1. Some EQA organisers [18] ask and report lot-based results per method in commutable materials. That can help laboratories to identify whether current and previous lots used by them are typical or atypical in their between lot eccentricity.

2. Information provided by the IVD manufacturer on both the bandwidth of their reagent/calibrator lot release criteria and the position of every released lot within that bandwidth. In the end all laboratories will find know these facts, so why not inform them on what they will discover sooner or later.

In all cases the commutability of the control material between the lots compared needs to be verified to make sure that between lot differences as assessed are representative for those experienced by patient samples. Although within method, between lot commutability is a quality of a material which is less challenging to fulfil than between method commutability, even such within method between lot commutability is notorious to be not self-evident and therefore needs to be verified.

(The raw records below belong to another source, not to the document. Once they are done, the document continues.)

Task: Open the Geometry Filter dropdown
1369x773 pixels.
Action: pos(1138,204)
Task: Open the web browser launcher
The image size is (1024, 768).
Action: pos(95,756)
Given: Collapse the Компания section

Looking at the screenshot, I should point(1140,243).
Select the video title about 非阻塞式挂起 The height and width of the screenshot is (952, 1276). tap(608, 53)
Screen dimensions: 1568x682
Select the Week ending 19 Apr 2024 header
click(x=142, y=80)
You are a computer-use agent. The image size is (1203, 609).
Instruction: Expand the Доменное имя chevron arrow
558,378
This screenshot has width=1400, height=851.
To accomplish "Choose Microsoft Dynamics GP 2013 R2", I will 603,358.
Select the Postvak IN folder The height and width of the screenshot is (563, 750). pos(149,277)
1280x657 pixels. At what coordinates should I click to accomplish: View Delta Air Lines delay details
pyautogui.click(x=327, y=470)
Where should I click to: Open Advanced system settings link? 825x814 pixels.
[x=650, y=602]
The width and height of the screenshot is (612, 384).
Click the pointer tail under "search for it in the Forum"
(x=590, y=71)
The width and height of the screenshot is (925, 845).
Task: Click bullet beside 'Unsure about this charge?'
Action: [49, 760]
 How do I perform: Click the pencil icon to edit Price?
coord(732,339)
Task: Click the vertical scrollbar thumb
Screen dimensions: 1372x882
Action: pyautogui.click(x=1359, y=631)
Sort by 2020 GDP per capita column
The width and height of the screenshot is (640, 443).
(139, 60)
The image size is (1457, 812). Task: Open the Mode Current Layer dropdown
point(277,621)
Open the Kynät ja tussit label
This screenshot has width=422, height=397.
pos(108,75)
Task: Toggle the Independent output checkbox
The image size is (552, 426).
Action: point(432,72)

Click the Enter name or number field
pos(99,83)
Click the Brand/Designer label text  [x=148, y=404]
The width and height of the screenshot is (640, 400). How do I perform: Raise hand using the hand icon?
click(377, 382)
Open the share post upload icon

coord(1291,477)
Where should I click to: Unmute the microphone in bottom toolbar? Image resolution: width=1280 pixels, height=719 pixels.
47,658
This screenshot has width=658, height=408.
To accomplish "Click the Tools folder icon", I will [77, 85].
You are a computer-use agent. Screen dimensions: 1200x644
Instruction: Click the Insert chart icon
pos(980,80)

With this division of the within-laboratory uncertainty budget the graphical representation of the overall division of the uncertainty budget by Braga et al. [5] can be extended to incorporate this division between manageable between-lot sources caused acceptable bias and unmanageable within-lot sources which represent true imprecision (Figure 6).

Figure 6:

Extension of the graphical representation of the assignment of maximum parts of the uncertainty budget to be used by different parts and parties in the metrological traceability chain [5] with the division of the laboratory budget between manageable sources which can be treated as acceptable bias (purple) and imprecision sources to be accepted as random sources (white).

Responsibility requires capacity

Laboratories are responsible to manage that the uncertainty of measurement is not larger than clinical application and thus allows for useful application of the particular measurand for the intended use. Assignment of different sources of the total MAU between parts of the traceability chain and the parties involved [5] has ensured that laboratories are only responsible for that part of the chain which they can control. Differentiation between APS and APG ensures that laboratories have a realistic challenge to manage their APC within APS, whereas the scientific societies should cooperate with the IVD industry to develop products for which the APS meets the APG. By dividing the part of budget which is available for laboratories between sources that can either be influenced or have to be accepted ‘as is’ can further enable laboratories to assure their APSs are met. This division is fair for laboratories because they cannot be responsible for something they cannot control. Laboratories have the capacity to decide on the acceptance of lot-variation and calibration-variation where in contrast they can only influence their system imprecision by maintenance and/or mitigate its effects by reporting the mean obtained result of multiple estimates rather than one. To use their capacity laboratories need opportunity and competence, with the acquisition of the last being a professional responsibility.